Ursprünglich war die Brailleschrift für Französisch entwickelt, doch schnell wurde klar, dass auch andere Sprachen sich damit schreiben lassen. Eine Voraussetzung dafür war die fehlenden Buchstaben anderer Alphabete in das Zeichensystem zu integrieren. Selbst das griechische und das kyrillische Alphabet konnten phonetisch angeglichen werden.  

Die Druckerzeugnisse in Brailleschrift sind wesentliche umfangreicher an Material als gewöhnlich. Das Papier ist dicker, nur einseitig bedruckt und braucht pro Bogen mehr Platz. Da stellt sich automatisch die Frage der Wirtschaftlichkeit und man muss sich nicht wundern, dass die Kosten für ein Buch in Braille viel höher liegen als für Standardbücher.

Um trotzdem die Drucke in Brailleschrift herzustellen, musste man sich Möglichkeiten zur Vereinfachung und Verkürzung erarbeiten. Das hat nicht nur den Vorteil, dass das Buch weniger Umfang hat, sondern auch das Lesen schneller wird.  Dafür bleibt das System grundsätzlich erhalten. Es gibt einzelne Buchstabe, die für ein einzelnes Wort stehen, dass sehr häufig vorkommt z.B. „u“ für „und“. Sehr viele Bücher in Deutschland sind in dieser sogenannten ‚Kurzschrift‘ verfasst, sodass Vielleser diese Schrift beherrschen müssen, wenn sie sich umfangreich belesen möchten. Die Zeichenkombinationen der Schrift sind sehr zahlreich, nur die einzelnen Buchstaben zu kennen, reicht bei Weitem nicht aus!

Louis Braille entwickelte aber nicht nur eine Schrift zum Lesen und Schreiben, sondern auch eine Notenschrift, die auf demselben System der sechs Punkte basiert. Dabei ist die Kodierung der Punkte an Note und Notenlänge angepasst. Andere Zeichen geben weitere Informationen wie Tempo, Oktaven oder sogar Akkorde an. Man muss aber bedenken, dass blinde bzw. sehbehinderte Musiker*innen während des Spielens die Noten nicht mit den Fingern lesen können, da sie die Hände ja zum Spielen brauchen. Es muss also vorher gelesen werden und dann aus dem Gedächtnis gespielt werden, egal welches Stück oder Instrument.

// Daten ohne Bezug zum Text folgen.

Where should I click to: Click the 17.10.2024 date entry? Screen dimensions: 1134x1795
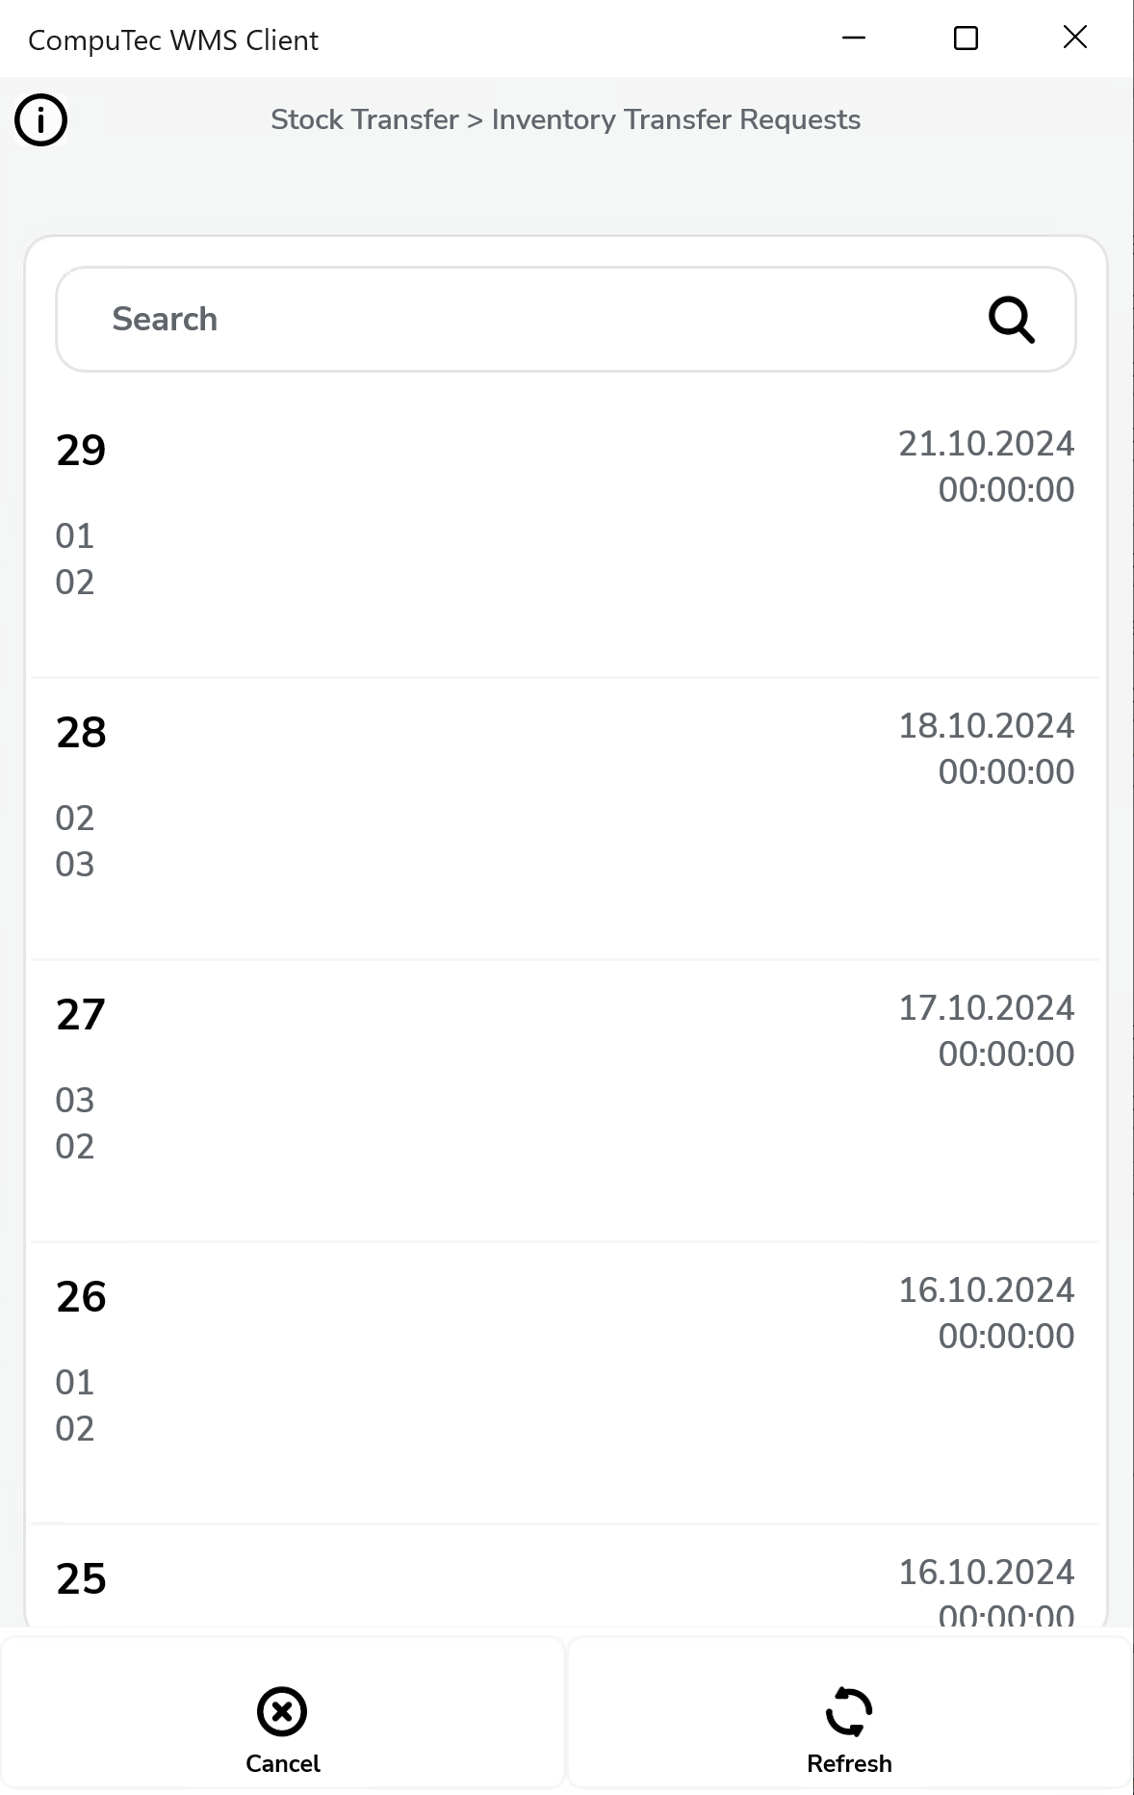click(986, 1008)
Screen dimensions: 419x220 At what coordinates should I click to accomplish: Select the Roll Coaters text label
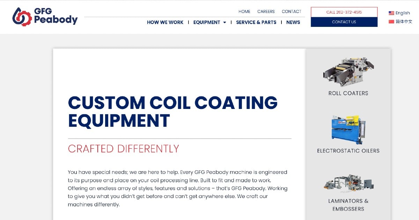(348, 93)
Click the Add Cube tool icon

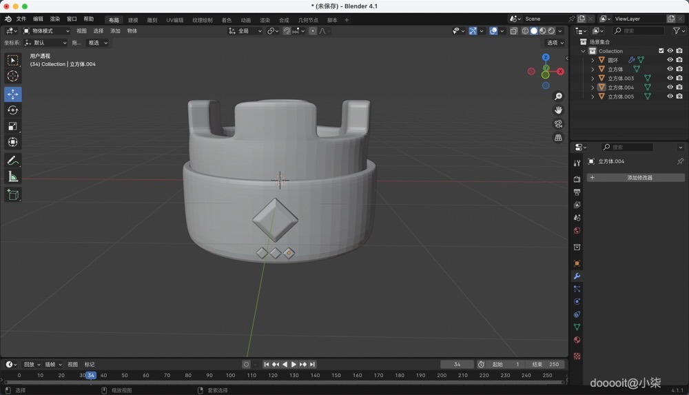[12, 195]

In unserem “sehenden” Alltag ist die Brailleschrift nur vereinzelt vertreten. Der eine oder andere hat sie sicher schon in Bahnhofsaufzügen, Treppengeländern oder in öffentlichen Gebäuden bemerkt. Das erleichtert die Orientierung und Selbstständigkeit der Menschen mit Sehbehinderungen. Schließlich will man nicht immer jemanden um Hilfe bitten müssen. Auch auf Medikamentenpackungen ist die Brailleschrift zu finden, manche (leider noch zu wenige) Restaurants haben ihre Menükarten in Braille. Wenn man mal darüber nachdenkt, wo wir Sehende überall Schrift finden und es für selbstverständlich halten, dass alles beschriftet wird, kann man sich leicht vorstellen, wie viel mehr Blindenschrift wir im öffentlichen Leben bräuchten.  

Als Sehender macht man sich kaum die Mühe die Brailleschrift zu erlernen. Sie lässt sich ja durchaus mit den Augen lesen. Denn Sehende tun sich mit dem Ertasten der Punkte viel schwerer, da unser visueller Sinn sehr dominant ist. Aber vielleicht kann ein Perspektivenwechsel zum Nachdenken anregen, der dazu führt, die Welt nicht nur mit den Augen zu begreifen.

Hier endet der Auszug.